Markotniał, tracił apetyt, złorzeczył idiotom z telewizji, którzy puszczają "coś takiego" w porze obiadowej, a nawet w okolicach meczu piłki nożnej. To o nim pomyślałam w chwili, gdy zobaczyłam okładkę "Wysokich Obcasów" z białymi majtkami posypanymi czerwonym brokatem. Dorósł czy zemdlał?
– Tak. Mamy okres. I nie będziemy się tego wstydzić – napisały na okładce WO. W swojej historii mają tysiące mniej lub bardziej udanych okładek, ale tę uważam za jedną z lepszych.

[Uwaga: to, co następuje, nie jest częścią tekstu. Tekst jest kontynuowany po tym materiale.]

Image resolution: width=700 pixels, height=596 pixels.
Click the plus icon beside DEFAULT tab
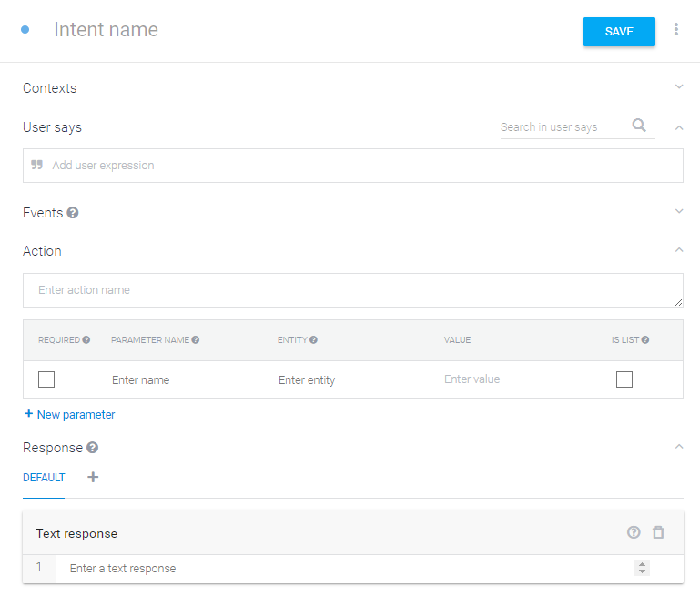93,478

Wbrew temu, co utrzymują zniesmaczeni, w Polsce menstruacja też jest otoczona tabu, więc ta zapierająca dech w wielu piersiach okładka jest potrzebna. Zwłaszcza, że ilustruje ciekawy tekst "Krwawa sprawa" o historii menstruacji i kulturowym podejściu do tego naturalnego zjawiska.
Tytułową tezę "kobiety odkrywają, że miesiączka jest fajna" uważam za co najmniej dyskusyjną, bo ograniczoną do tej kategorii kobiet, które mieszkają w państwach rozwiniętych i nie cierpią na bóle menstruacyjne oraz inne dolegliwości, które utrudniają im życie.
Niemniej jest to tekst bardzo potrzebny w państwie, w którym kobiety płacą podatek za to, że są kobietami (Polska obłożyła tampony i podpaski 8 proc. VAT), a matki w mniejszych miejscowościach nadal mają zwyczaj policzkować córki, które dostały pierwszej miesiączki. Bądźmy ze sobą szczere i zastanówmy się, dlaczego, okładka "Wysokich Obcasów", w świecie po "Dexterze" i "Hannibalu", wzbudziła tyle gwałtownych emocji.
Czy może mieć z tym coś wspólnego fakt, że w kulturze judeochrześcijańskiej krwawiąca dziewczyna lub kobieta była/jest uważana za nieczystą? I właśnie dlatego posypane brokatem majtki budzą oburzenie, a brutalne filmy o seryjnych mordercach już nie?